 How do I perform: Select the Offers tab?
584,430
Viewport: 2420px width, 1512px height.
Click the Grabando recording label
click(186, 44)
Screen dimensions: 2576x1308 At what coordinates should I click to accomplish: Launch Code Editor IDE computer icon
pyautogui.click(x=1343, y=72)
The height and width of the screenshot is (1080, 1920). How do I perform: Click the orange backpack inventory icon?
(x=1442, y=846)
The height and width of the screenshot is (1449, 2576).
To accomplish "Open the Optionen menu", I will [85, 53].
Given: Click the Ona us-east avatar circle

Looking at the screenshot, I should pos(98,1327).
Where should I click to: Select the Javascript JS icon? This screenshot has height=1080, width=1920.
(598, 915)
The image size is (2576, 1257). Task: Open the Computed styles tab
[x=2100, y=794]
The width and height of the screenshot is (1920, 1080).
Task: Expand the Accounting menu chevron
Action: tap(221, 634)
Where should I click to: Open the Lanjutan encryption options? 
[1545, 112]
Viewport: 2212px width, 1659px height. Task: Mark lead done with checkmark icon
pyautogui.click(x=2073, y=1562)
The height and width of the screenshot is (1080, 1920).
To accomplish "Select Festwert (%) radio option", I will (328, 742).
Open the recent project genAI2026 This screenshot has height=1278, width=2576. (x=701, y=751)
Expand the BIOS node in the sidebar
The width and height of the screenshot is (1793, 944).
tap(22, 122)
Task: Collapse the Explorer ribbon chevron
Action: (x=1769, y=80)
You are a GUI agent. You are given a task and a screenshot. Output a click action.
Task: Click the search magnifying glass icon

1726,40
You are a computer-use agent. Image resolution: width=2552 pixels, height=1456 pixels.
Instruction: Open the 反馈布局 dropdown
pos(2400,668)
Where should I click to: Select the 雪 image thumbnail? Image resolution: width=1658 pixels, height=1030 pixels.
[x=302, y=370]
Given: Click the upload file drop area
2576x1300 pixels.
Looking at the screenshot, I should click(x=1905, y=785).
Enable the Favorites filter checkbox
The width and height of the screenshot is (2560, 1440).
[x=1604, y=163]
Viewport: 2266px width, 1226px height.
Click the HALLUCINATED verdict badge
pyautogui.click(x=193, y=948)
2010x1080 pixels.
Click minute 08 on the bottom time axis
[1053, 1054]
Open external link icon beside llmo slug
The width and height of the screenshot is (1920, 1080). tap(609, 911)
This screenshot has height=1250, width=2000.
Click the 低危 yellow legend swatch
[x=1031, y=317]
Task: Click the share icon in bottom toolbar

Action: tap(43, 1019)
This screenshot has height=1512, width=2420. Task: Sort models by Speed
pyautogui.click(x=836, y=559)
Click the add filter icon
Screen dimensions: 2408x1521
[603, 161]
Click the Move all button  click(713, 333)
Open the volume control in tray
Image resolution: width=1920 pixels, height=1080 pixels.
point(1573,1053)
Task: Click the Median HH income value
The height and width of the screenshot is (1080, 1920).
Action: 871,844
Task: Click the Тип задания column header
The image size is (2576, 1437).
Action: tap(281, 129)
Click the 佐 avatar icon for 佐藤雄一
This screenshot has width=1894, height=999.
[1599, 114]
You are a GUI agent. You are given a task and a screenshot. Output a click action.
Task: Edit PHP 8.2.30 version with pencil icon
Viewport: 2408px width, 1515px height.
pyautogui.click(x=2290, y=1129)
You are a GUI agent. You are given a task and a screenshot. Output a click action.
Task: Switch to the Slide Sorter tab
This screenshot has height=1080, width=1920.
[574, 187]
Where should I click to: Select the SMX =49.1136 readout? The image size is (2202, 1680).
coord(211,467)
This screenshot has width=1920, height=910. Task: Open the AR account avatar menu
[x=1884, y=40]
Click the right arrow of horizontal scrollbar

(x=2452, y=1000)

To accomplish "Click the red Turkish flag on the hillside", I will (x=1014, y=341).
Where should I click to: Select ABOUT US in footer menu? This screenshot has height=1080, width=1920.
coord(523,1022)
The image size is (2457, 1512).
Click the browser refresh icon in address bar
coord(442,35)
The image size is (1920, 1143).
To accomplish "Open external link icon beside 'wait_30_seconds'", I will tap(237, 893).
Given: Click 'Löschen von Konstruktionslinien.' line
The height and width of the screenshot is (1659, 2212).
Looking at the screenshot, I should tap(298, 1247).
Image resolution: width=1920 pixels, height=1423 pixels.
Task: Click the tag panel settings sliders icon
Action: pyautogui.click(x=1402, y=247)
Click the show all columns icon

* **What is expected**: The answer must be the full listing, copied exactly.

* **Problem solution**:
 How do I perform: Select the Offers tab?
584,430
Viewport: 2420px width, 1512px height.
Click the Grabando recording label
click(186, 44)
Screen dimensions: 2576x1308 At what coordinates should I click to accomplish: Launch Code Editor IDE computer icon
pyautogui.click(x=1343, y=72)
The height and width of the screenshot is (1080, 1920). How do I perform: Click the orange backpack inventory icon?
(x=1442, y=846)
The height and width of the screenshot is (1449, 2576).
To accomplish "Open the Optionen menu", I will [85, 53].
Given: Click the Ona us-east avatar circle

Looking at the screenshot, I should pos(98,1327).
Where should I click to: Select the Javascript JS icon? This screenshot has height=1080, width=1920.
(598, 915)
The image size is (2576, 1257). Task: Open the Computed styles tab
[x=2100, y=794]
The width and height of the screenshot is (1920, 1080).
Task: Expand the Accounting menu chevron
Action: tap(221, 634)
Where should I click to: Open the Lanjutan encryption options? 
[1545, 112]
Viewport: 2212px width, 1659px height. Task: Mark lead done with checkmark icon
pyautogui.click(x=2073, y=1562)
The height and width of the screenshot is (1080, 1920).
To accomplish "Select Festwert (%) radio option", I will (328, 742).
Open the recent project genAI2026 This screenshot has height=1278, width=2576. (x=701, y=751)
Expand the BIOS node in the sidebar
The width and height of the screenshot is (1793, 944).
tap(22, 122)
Task: Collapse the Explorer ribbon chevron
Action: (x=1769, y=80)
You are a GUI agent. You are given a task and a screenshot. Output a click action.
Task: Click the search magnifying glass icon

1726,40
You are a computer-use agent. Image resolution: width=2552 pixels, height=1456 pixels.
Instruction: Open the 反馈布局 dropdown
pos(2400,668)
Where should I click to: Select the 雪 image thumbnail? Image resolution: width=1658 pixels, height=1030 pixels.
[x=302, y=370]
Given: Click the upload file drop area
2576x1300 pixels.
Looking at the screenshot, I should click(x=1905, y=785).
Enable the Favorites filter checkbox
The width and height of the screenshot is (2560, 1440).
[x=1604, y=163]
Viewport: 2266px width, 1226px height.
Click the HALLUCINATED verdict badge
pyautogui.click(x=193, y=948)
2010x1080 pixels.
Click minute 08 on the bottom time axis
[1053, 1054]
Open external link icon beside llmo slug
The width and height of the screenshot is (1920, 1080). tap(609, 911)
This screenshot has height=1250, width=2000.
Click the 低危 yellow legend swatch
[x=1031, y=317]
Task: Click the share icon in bottom toolbar

Action: tap(43, 1019)
This screenshot has height=1512, width=2420. Task: Sort models by Speed
pyautogui.click(x=836, y=559)
Click the add filter icon
Screen dimensions: 2408x1521
[603, 161]
Click the Move all button  click(713, 333)
Open the volume control in tray
Image resolution: width=1920 pixels, height=1080 pixels.
point(1573,1053)
Task: Click the Median HH income value
The height and width of the screenshot is (1080, 1920).
Action: 871,844
Task: Click the Тип задания column header
The image size is (2576, 1437).
Action: tap(281, 129)
Click the 佐 avatar icon for 佐藤雄一
This screenshot has width=1894, height=999.
[1599, 114]
You are a GUI agent. You are given a task and a screenshot. Output a click action.
Task: Edit PHP 8.2.30 version with pencil icon
Viewport: 2408px width, 1515px height.
pyautogui.click(x=2290, y=1129)
You are a GUI agent. You are given a task and a screenshot. Output a click action.
Task: Switch to the Slide Sorter tab
This screenshot has height=1080, width=1920.
[574, 187]
Where should I click to: Select the SMX =49.1136 readout? The image size is (2202, 1680).
coord(211,467)
This screenshot has width=1920, height=910. Task: Open the AR account avatar menu
[x=1884, y=40]
Click the right arrow of horizontal scrollbar

(x=2452, y=1000)

To accomplish "Click the red Turkish flag on the hillside", I will (x=1014, y=341).
Where should I click to: Select ABOUT US in footer menu? This screenshot has height=1080, width=1920.
coord(523,1022)
The image size is (2457, 1512).
Click the browser refresh icon in address bar
coord(442,35)
The image size is (1920, 1143).
To accomplish "Open external link icon beside 'wait_30_seconds'", I will tap(237, 893).
Given: Click 'Löschen von Konstruktionslinien.' line
The height and width of the screenshot is (1659, 2212).
Looking at the screenshot, I should tap(298, 1247).
Image resolution: width=1920 pixels, height=1423 pixels.
Task: Click the tag panel settings sliders icon
Action: pyautogui.click(x=1402, y=247)
Click the show all columns icon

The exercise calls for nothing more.